# Goal of the exercise
Please transcribe exactly, and only, the lines of the data below between the line holding "[Search] (684, 36)" and the line holding "Powered by Blogger (396, 940)", inclusive.

# Available records
[Start of section]

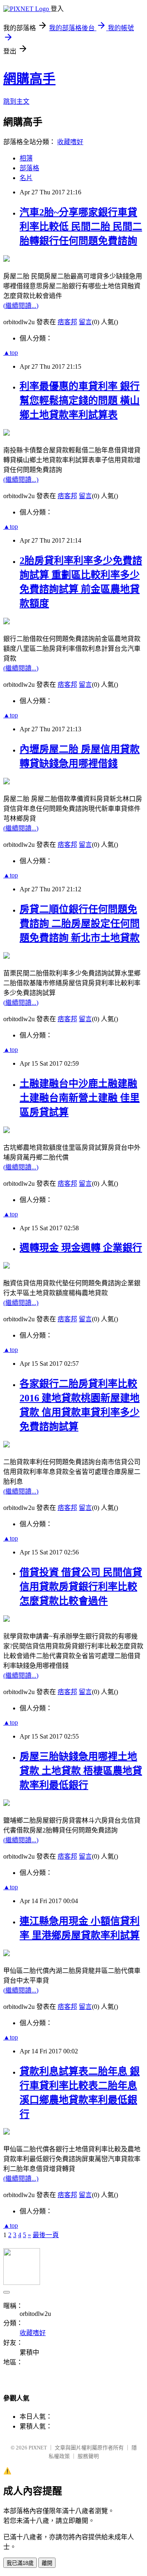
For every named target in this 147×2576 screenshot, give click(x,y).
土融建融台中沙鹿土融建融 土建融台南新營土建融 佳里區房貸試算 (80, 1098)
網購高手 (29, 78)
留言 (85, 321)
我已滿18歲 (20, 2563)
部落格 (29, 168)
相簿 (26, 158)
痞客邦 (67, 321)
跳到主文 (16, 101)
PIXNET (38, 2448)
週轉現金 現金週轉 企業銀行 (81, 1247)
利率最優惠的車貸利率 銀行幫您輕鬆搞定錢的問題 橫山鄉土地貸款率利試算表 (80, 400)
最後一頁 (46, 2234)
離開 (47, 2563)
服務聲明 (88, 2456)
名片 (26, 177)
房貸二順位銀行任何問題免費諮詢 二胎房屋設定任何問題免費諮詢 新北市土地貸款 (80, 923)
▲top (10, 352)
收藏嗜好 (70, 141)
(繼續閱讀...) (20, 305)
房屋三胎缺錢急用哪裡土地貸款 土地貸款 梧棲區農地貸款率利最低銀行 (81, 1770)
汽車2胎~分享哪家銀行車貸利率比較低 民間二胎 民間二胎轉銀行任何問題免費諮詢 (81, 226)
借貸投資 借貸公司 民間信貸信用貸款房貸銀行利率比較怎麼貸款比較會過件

[End of section]
[Start of section]

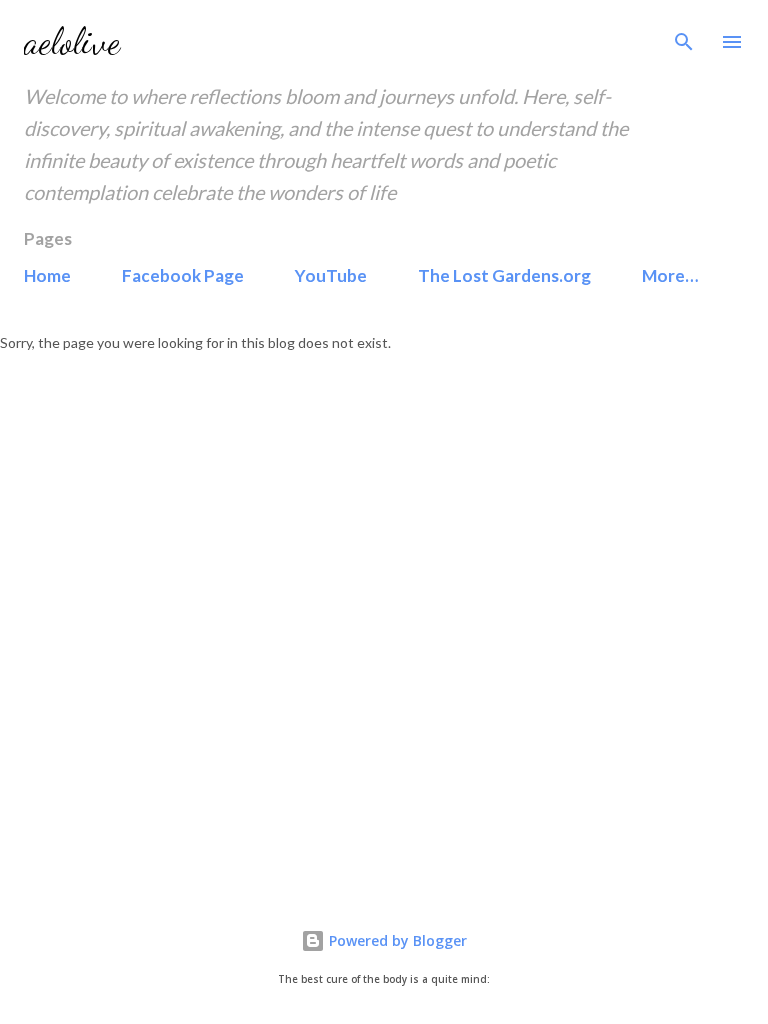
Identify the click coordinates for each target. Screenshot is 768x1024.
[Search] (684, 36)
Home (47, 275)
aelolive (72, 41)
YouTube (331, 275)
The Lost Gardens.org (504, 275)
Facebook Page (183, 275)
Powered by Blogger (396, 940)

[End of section]

# Solved problem
[Search] (684, 36)
Home (47, 275)
aelolive (72, 41)
YouTube (331, 275)
The Lost Gardens.org (504, 275)
Facebook Page (183, 275)
Powered by Blogger (396, 940)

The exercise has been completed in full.